Xie Ping, Men Yandi, Zhen Jiale, Shao Xiening, Zhao Jing, Chen Xiaoling
College of Electrical Engineering, Yanshan University, Qinhuangdao, Hebei 066000, P. R. China.
Key Lab of Intelligent Rehabilitation and Neuromodulation of Hebei Province, Qinhuangdao, Hebei 066000, P. R. China.
Sheng Wu Yi Xue Gong Cheng Xue Za Zhi. 2024 Aug 25;41(4):664-672. doi: 10.7507/1001-5515.202312056.
Brain-computer interface (BCI) based on steady-state visual evoked potential (SSVEP) have attracted much attention in the field of intelligent robotics. Traditional SSVEP-based BCI systems mostly use synchronized triggers without identifying whether the user is in the control or non-control state, resulting in a system that lacks autonomous control capability. Therefore, this paper proposed a SSVEP asynchronous state recognition method, which constructs an asynchronous state recognition model by fusing multiple time-frequency domain features of electroencephalographic (EEG) signals and combining with a linear discriminant analysis (LDA) to improve the accuracy of SSVEP asynchronous state recognition. Furthermore, addressing the control needs of disabled individuals in multitasking scenarios, a brain-machine fusion system based on SSVEP-BCI asynchronous cooperative control was developed. This system enabled the collaborative control of wearable manipulator and robotic arm, where the robotic arm acts as a "third hand", offering significant advantages in complex environments. The experimental results showed that using the SSVEP asynchronous control algorithm and brain-computer fusion system proposed in this paper could assist users to complete multitasking cooperative operations. The average accuracy of user intent recognition in online control experiments was 93.0%, which provides a theoretical and practical basis for the practical application of the asynchronous SSVEP-BCI system.

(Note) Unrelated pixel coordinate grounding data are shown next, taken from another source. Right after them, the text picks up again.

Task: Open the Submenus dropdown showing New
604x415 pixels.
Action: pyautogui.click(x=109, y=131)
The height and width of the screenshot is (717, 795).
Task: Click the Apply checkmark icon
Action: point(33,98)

基于稳态视觉诱发电位(SSVEP)的脑机接口(BCI)在智能机器人领域备受关注。传统的基于SSVEP的BCI系统大多使用同步触发,而不识别用户是处于控制状态还是非控制状态,导致系统缺乏自主控制能力。因此,本文提出了一种SSVEP异步状态识别方法,该方法通过融合脑电(EEG)信号的多个时频域特征并结合线性判别分析(LDA)来构建异步状态识别模型,以提高SSVEP异步状态识别的准确率。此外,针对残障人士在多任务场景下的控制需求,开发了一种基于SSVEP-BCI异步协同控制的脑机融合系统。该系统实现了可穿戴机械手和机器人手臂的协同控制,其中机器人手臂充当“第三只手”,在复杂环境中具有显著优势。实验结果表明,使用本文提出的SSVEP异步控制算法和脑机融合系统能够协助用户完成多任务协同操作。在线控制实验中用户意图识别的平均准确率为93.0%,为异步SSVEP-BCI系统的实际应用提供了理论和实践依据。